Acidosis and Its Link to Adrenal Fatigue - dummies

Acidosis and Its Link to Adrenal Fatigue

By Richard Snyder, Wendy Jo Peterson

One of the biggest causes of and contributors to adrenal fatigue is acidosis. What exactly is acidosis? Acidosis, the blood becomes too acidic, which can cause a number of serious problems over time.

Basics of pH and acidosis

The human body exists in a normal acid-base balance, and pH is the way to measure how acidic or alkaline your body is. The pH is a way of measuring the concentration of hydrogen ions (H+) in the body.

Where do these ions come from? On a daily basis, the body breaks down the acid in the food you eat (especially protein) to produce these H+ ions. They’re eliminated by the kidneys, with the help of the adrenal glands. High acidity increases the workload of the kidneys and the adrenal glands to eliminate the excess H+ ions.

In acidosis, the blood is too acidic. (The pH scale runs from 0 to 14, and a normal blood pH is 7.35 to 7.36. Lower than this level means that the blood is acidic, and higher means that the blood is alkaline.) The higher the number of hydrogen ions in the blood, the higher the blood’s acidity and the lower the pH.

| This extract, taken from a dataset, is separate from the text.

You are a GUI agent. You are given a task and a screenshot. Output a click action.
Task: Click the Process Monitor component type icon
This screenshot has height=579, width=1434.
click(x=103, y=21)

If your body is on the acidic side, you’re at increased risk of developing a whole of host of problems, including chronic inflammation, pain, cancer, heart disease, and other chronic illnesses. A lower pH than normal increases the risk of developing malignancy, adrenal fatigue, osteoporosis, and kidney disease. Maintaining an acidic pH also dramatically contributes to the aging process.

How your body buffers excess acid

Every day, your body is under a constant barrage of acidity. From stress and an acid-forming diet based on the processed foods that you eat to the disease states that promote acidosis, your body struggles to maintain a normal acid-base balance.

Picture a seesaw with a bucket of acid on one end and a bucket of baking soda on the other end. If you were to look at a typical person in an industrialized society, you’d see the seesaw tip toward the side with the bucket of acid.

So how does pH balance happen in the body? This occurs through the use of buffers and the work of organs, including the liver, kidneys, and adrenal glands.

Think of a buffer as a built-in safety mechanism that your body uses to maintain a normal pH balance. In response to an acid load, the body produces buffers in your cells, in the bloodstream, and in your bones.

Examples of buffers in the bone include minerals such as calcium and magnesium. The calcium and magnesium are leached out of the bone as the body tries to maintain a normal acid-base balance. Over time, this leaching of calcium and magnesium can cause a thinning of the bone and contribute to osteoporosis.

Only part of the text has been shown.